I don’t put much thought into how appliances operate. When I flip a light switch, open my refrigerator, or boot up my computer, I assume it will perform its primary function. I might research or at least read reviews when I replace a vacuum or toaster, but during day-to-day use, I simply expect them to work. If you’ve ever experienced a busted water heater, a dead car battery, or (heaven forbid) a cell phone dropped into the toilet, you know that some days this strategy works better than others. When the unexpected happens, I suddenly realize I take my gadgets for granted. (You can see my post about adjusting to a new washer/dryer here.)
An appliance I depend on daily is my blow dryer. Although I’d love to be one of those hot, sexy, I-woke-up-this-way women, my bedhead hair is best described as a “hot mess.” Coarse, straight, and highly opinionated, my hair stands at attention in the morning, at least on one side. The other side remains plastered flat to my forehead. No amount of fluffing helps, it must be convinced to behave with a shampoo and blow dry.
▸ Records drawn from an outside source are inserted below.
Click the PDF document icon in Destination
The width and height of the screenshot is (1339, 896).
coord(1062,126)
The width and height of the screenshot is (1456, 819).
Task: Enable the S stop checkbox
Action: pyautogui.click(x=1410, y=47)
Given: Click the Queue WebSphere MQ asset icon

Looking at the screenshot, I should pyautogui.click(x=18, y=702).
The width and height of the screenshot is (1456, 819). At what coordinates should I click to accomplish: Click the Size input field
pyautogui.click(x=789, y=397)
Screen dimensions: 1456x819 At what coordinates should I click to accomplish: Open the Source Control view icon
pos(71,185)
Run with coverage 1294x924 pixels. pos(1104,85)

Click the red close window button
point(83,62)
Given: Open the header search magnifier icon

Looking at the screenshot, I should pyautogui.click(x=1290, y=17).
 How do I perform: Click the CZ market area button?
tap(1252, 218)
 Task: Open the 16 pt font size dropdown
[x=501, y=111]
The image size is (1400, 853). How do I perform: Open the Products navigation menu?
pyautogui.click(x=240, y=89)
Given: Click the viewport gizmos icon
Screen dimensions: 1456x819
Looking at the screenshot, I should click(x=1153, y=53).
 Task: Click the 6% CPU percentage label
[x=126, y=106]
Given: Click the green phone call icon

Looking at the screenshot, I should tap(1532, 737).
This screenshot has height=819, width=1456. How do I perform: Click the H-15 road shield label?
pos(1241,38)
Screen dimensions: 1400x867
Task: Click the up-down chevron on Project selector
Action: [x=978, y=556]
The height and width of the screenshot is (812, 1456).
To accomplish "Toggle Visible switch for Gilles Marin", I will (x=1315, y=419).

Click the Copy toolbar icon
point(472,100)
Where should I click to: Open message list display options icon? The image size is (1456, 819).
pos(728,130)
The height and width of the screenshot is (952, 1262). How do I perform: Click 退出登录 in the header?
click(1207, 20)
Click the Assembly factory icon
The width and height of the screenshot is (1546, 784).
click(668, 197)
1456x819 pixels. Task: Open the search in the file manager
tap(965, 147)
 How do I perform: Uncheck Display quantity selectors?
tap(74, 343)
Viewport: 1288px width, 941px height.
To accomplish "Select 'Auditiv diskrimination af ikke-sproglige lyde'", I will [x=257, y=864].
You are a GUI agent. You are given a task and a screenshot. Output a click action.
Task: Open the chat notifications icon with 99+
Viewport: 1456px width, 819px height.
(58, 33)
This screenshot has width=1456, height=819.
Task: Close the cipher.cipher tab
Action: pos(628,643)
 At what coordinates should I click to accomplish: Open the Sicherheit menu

What happens if I (gasp) skip the dryer and let my locks air dry? Do I get just-gone-surfing-beach-babe waves? Never. I end up looking like a cartoon character who stuck her finger into a light socket. My bangs swoop in random directions. My obnoxious colic pokes out like a worn sofa spring. Worse yet, this is the only time my hair remains stubbornly in place. Gel, spray, or clips have no restorative effect. (Unlike the days when special effort is applied to achieve a look, only to have it wilt away within a few hours.) So, I must blow dry or hide the rat’s nest under a Seattle Mariner baseball cap.
A few days ago, I showered, shampooed, and proceeded to round brush my mane into submission. I had nearly convinced the left side to fall into alignment, when a loud bang exploded and the dryer stopped. I screamed. (I’m sure that’s not an unreasonable reaction. I also do that when I walk into a spider web.)
Had a light bulb broken? A quick glance reassured me that all the lights were intact.
Had the circuit breaker tripped? I pushed the reset switch on the outlet. The blowing of hot air did not resume.
I examined the silent appliance. Even though no longer running, it felt warm. Should I turn it back on? Would it catch fire and explode?
I noticed that the protective rubber coating on the cord had melted. Exposed wires dangled at the base of the handle. I decided it would be wise to unplug it.
Then a realization hit me. I had just witnessed (and participated in) the death of my blow dryer. The cord had literally exploded. I’m certainly no expert, but most of our convenient devices arrive with an expected life span and a limited warranty. Should I have paid more attention to the subtle signs of wear and tear? Had I worked it to exhaustion? Had my habit of wrapping the cord around the handle weakened the wires? Did a clogged filter block the airflow? Most importantly, how the heck would I dry my hair?
I admit a dead hair dryer is more of an inconvenience than an emergency. It could have been worse. Although I remember feeling a similar sense of panic on the day my hair stylist moved. (Replacement required ASAP!) I’m grateful for the properly installed circuit breaker outlet. Singed hair would have caused a catastrophic styling challenge. Other appliance incidents, such as an oven burnout followed by a month of microwaved meals, or a leaky water heater and some extremely COLD showers were much worse experiences. (You can trust me on that.)
It’s tempting to take appliances for granted, but if you notice a clank, clunk, or clatter, don’t wait to take action! Please excuse me, I need to find a hat and run to the store. NOW!